3.00 PM: The Chief Minister arrives, but is hardly bothered about the shoddy rescue efforts or the absence of the army in the scene. Always paranoid with self-publicity, she grabs a mike and starts addressing TV cameras, even when people are dying before her eyes. Rather than checking where things stand, she says: “Nobody should play politics over this tragedy…. The contract was given in 2007 during the Left Front regime.” [That is, before we came to power.]
Then she goes on to add something bizarre: “All the drawings are with them [them who? The Left Front?] Although we asked for the designs a number of times, they haven’t given it to us.”
The CM is not particularly famous for her intelligence or education, but with incredible stupidity, she in fact indicts her own government. The construction of the flyover is supervised by Kolkata Metropolitan Development Authorities (KMDA), which has been under the above mentioned Bobby Hakim, who – you might recall – doesn’t deal in peanuts. If the CM is correct, it would mean the Government of WB allowed the flyover to be constructed for five long years, without even having the design, which ought to be the first point to begin supervision of any civil structure. Her minister and the KMDA authorities who supervised the construction without the drawings ought to be in jail.
3.10 PM: Neat columns of army men arrive, every one of them carrying a shovel or some other equipment. They rush in – they will save a number of people by pulling them out alive.
3.15 PM: The CM, the chief secretary of the state, the home secretary are sitting on plastic chairs by the roadside … no communication devices with them except cell phones. Sundry politicians including the mayor of Kolkata are hanging around. The top officials of the state are doing nothing except giving their boss company. The CM is giving instructions randomly: “Ei Mayor, you go to Medical College (Hospital), I will take care of things here.” Shouldn’t these worthies be in a control room now and coordinating activities of the different agencies engaged in rescue?
3.37 PM: Ordinary people (none of them in uniform) carry a lump of flesh and blood on a stretcher. The untrained hands cannot hold the stretcher – the body falls off. Dead or alive?
4.28 PM: The army men cut through a part of the debris – recovers more bodies.
4.30 PM: The CM and her team still sitting by the roadside. But a table covered with a white sheet and a laptop has appeared before them. In three and a half hours not even an emergency telephone number has been given for anxious relatives to enquire about lost people. Can a government be more incompetent?
8.00 PM (Approximately): There is still hope of finding people alive under the debris, but the army contingent is standing on one side of the road. Apparently, a police officer has just told the army men to keep off.
Many conjectures have been made, tonnes of newsprint have been used to analyse the reasons behind the collapse. Let’s not go into them. The reason for the collapse can be summed up in just one word: CORRUPTION. In most parts of West Bengal today, you cannot lay a brick without paying money to the ruling party and without buying materials from goons controlled by them.
On the day of the collapse, the civil contractor who had been constructing the particular span closed his office and vanished from the scene. He is the nephew of a senior TMC leader. He’s one of the “kids who deals in small stuff”?
In short, long before the flyover collapsed, governance had collapsed in West Bengal.

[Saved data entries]
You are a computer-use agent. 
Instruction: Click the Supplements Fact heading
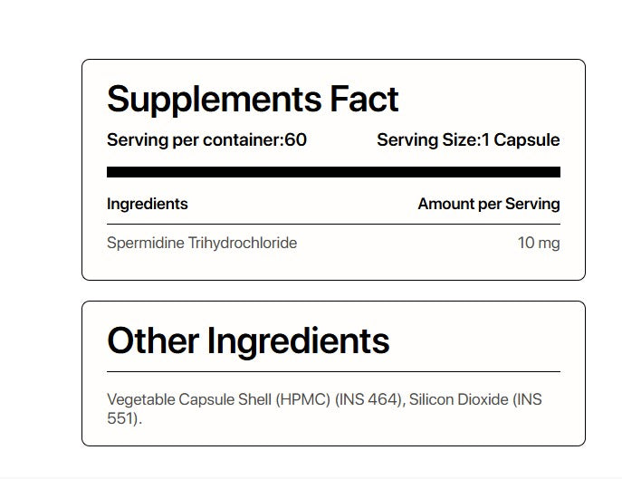coord(253,99)
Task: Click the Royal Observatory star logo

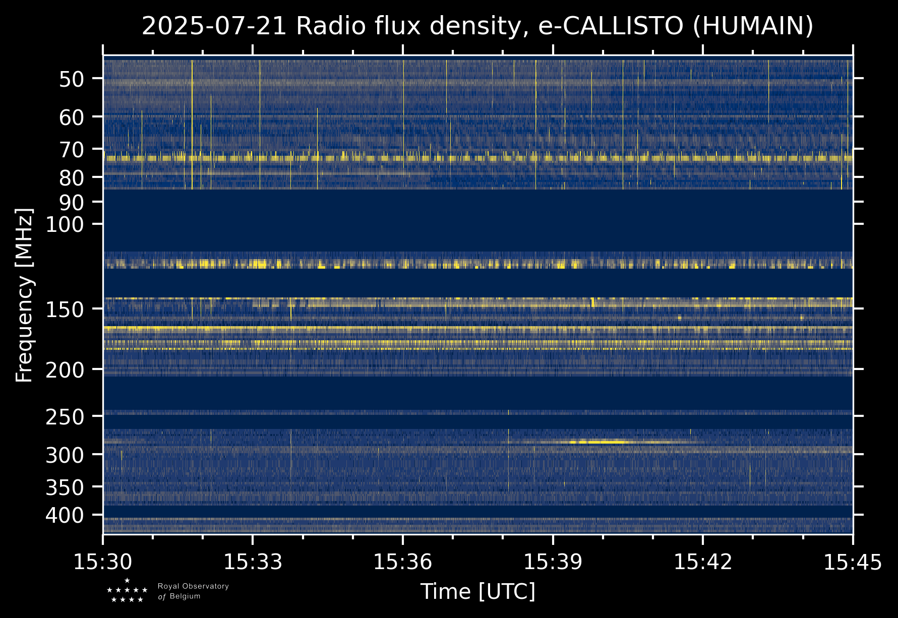Action: click(x=127, y=591)

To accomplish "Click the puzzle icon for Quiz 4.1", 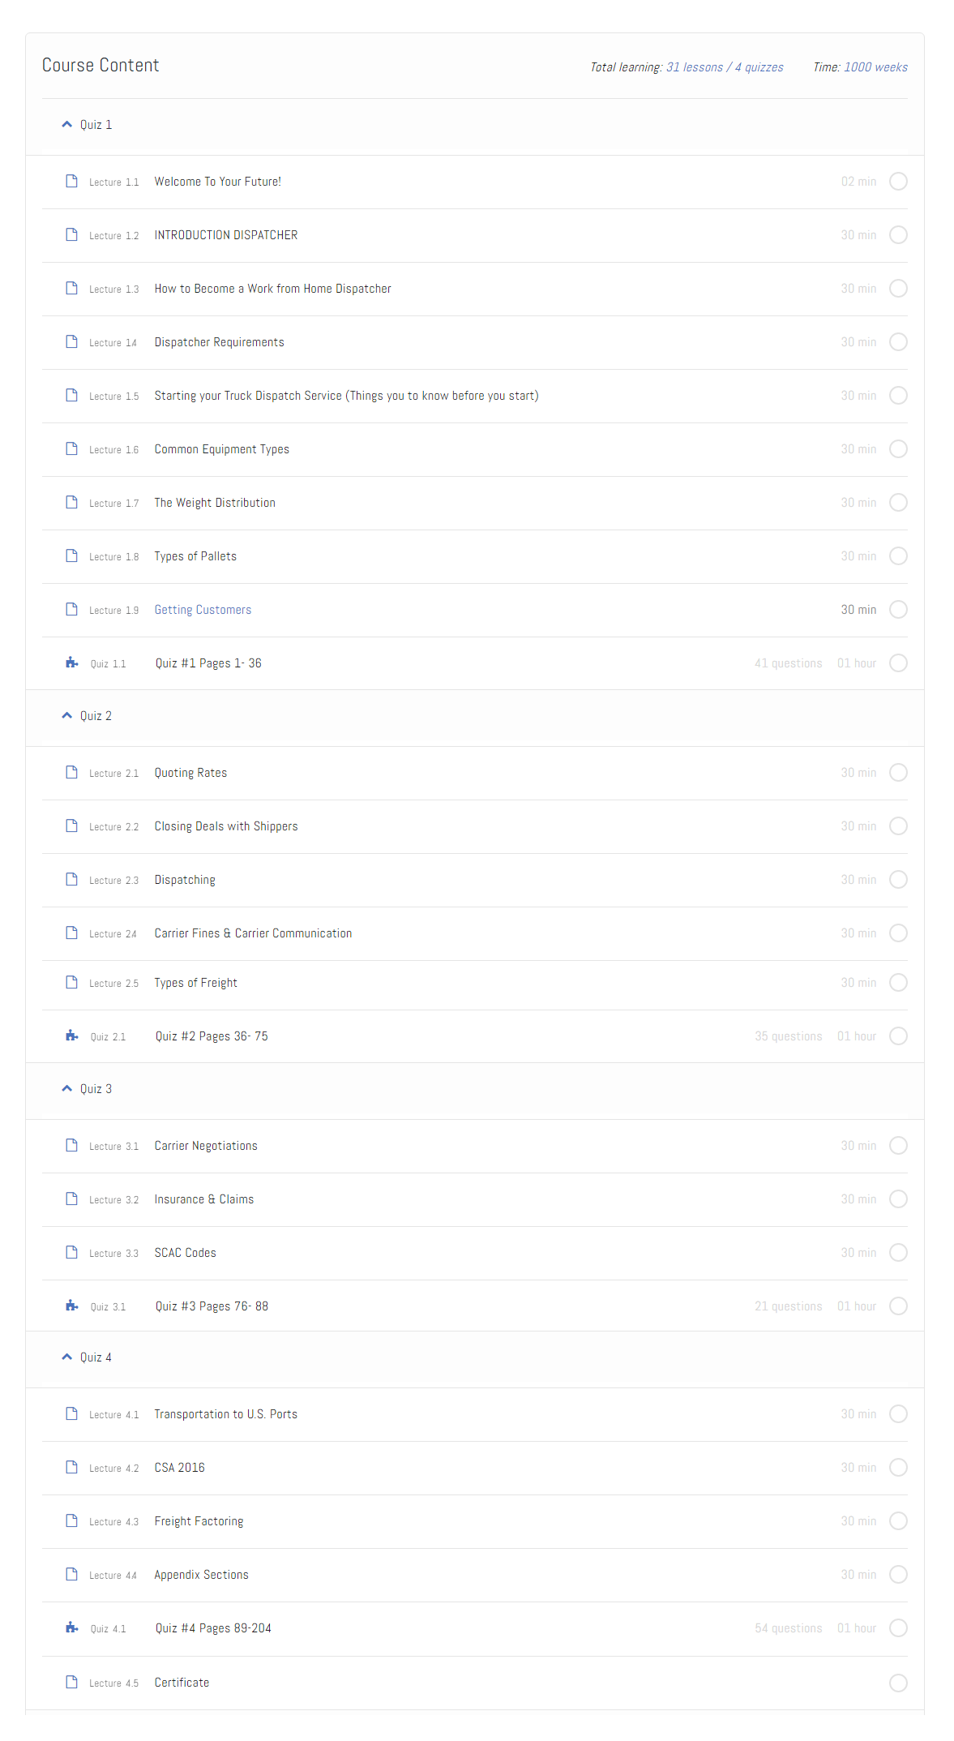I will click(71, 1627).
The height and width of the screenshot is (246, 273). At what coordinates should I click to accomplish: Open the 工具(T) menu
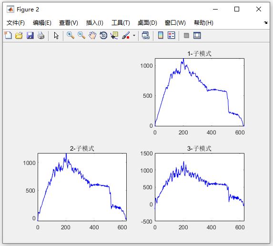(x=121, y=23)
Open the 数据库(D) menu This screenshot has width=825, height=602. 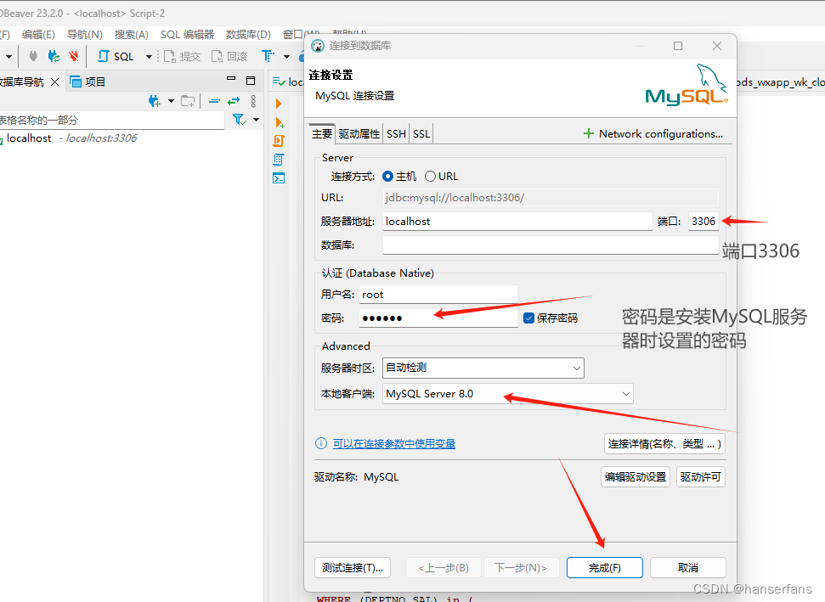tap(246, 34)
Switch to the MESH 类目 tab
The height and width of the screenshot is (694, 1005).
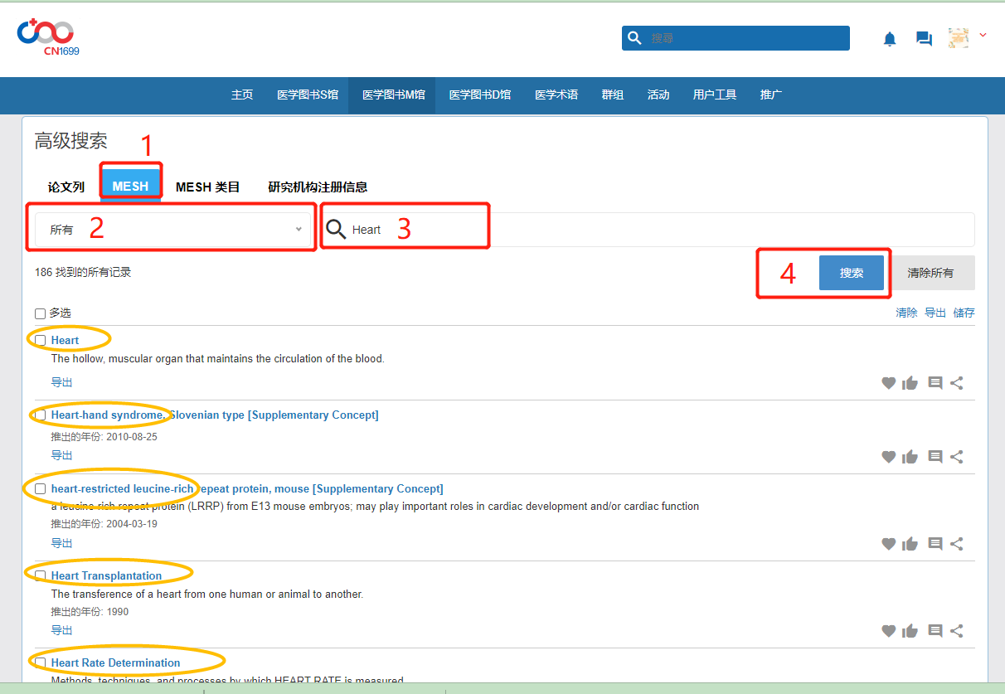click(x=207, y=187)
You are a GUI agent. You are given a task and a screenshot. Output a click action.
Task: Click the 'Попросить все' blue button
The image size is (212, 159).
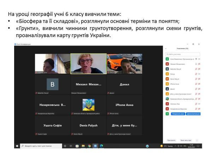pos(178,114)
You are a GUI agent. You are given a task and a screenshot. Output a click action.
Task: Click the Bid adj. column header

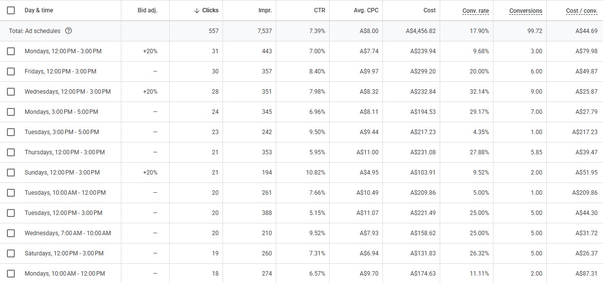point(148,10)
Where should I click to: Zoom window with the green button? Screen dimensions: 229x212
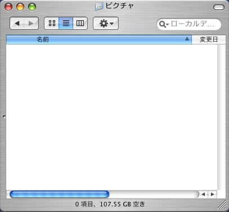coord(32,7)
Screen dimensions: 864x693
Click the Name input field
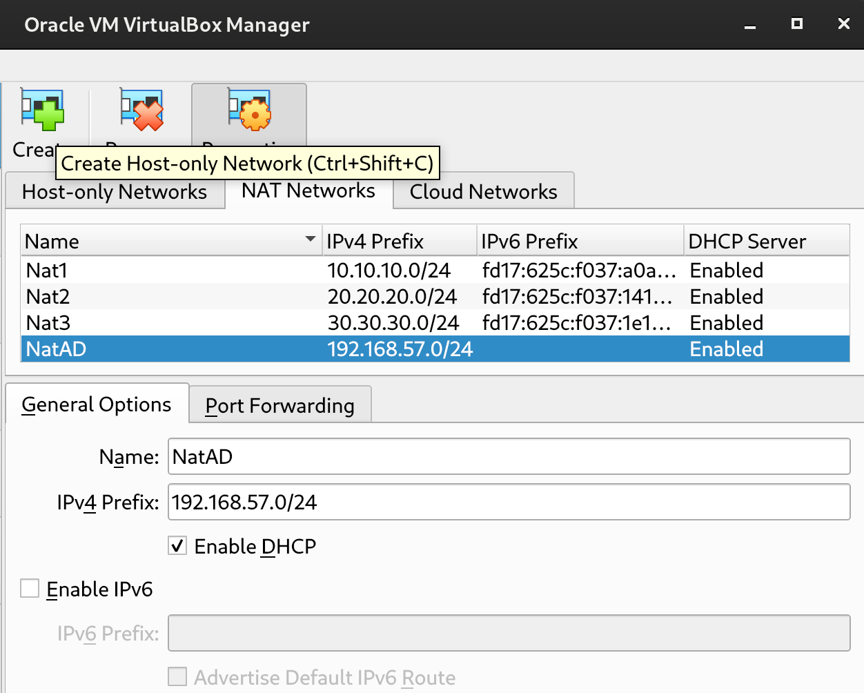point(509,457)
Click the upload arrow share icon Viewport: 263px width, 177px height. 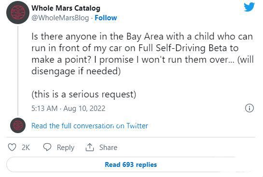point(90,147)
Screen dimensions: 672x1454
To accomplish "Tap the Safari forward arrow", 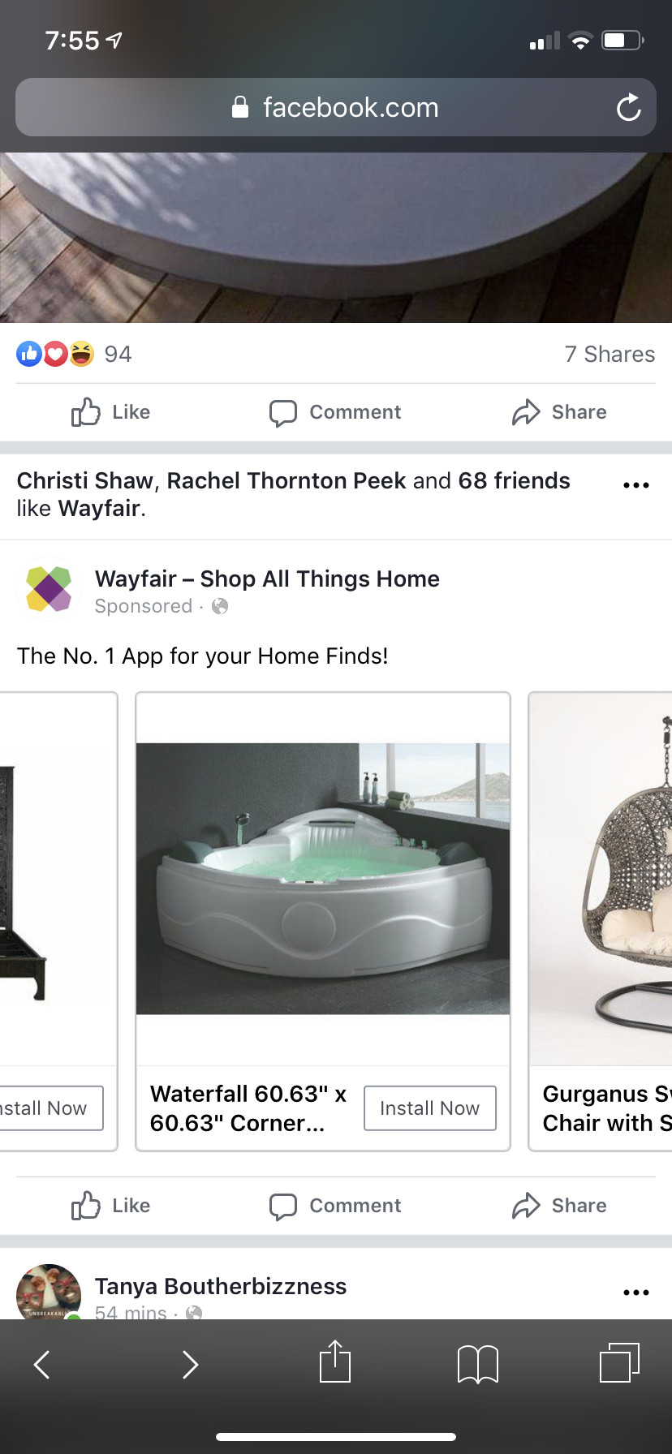I will [190, 1364].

WORK TO COMPLETE ->
- A) Rewrite the paragraph of the flyover collapse text that begins "The CM is not particularly famous" as a short bulleted list that keeps its main facts.
- B) Answer each question from the flyover collapse text, one per line:
(i) According to the CM, in what year was the contract given?
(ii) At what time do the army men arrive?
(iii) Whose nephew is the civil contractor who vanished on the day of the collapse?
- C) Reproduce the flyover collapse text word for word, from "4.30 PM: The" up to and including "be more incompetent?".
None of the saved data entries are needed.

ANSWER SET ->
- A)
- With her statement, the CM in fact indicts her own government.
- The Kolkata Metropolitan Development Authorities (KMDA), under Bobby Hakim, supervises the flyover's construction.
- If the CM is correct, the West Bengal government let the flyover be built for five years without the design, which should be the starting point for supervising any civil structure.
- Her minister and the KMDA authorities who supervised the construction without the drawings ought to be in jail.

- B)
(i) 2007
(ii) 3.10 PM
(iii) A senior TMC leader's

- C)
4.30 PM: The CM and her team still sitting by the roadside. But a table covered with a white sheet and a laptop has appeared before them. In three and a half hours not even an emergency telephone number has been given for anxious relatives to enquire about lost people. Can a government be more incompetent?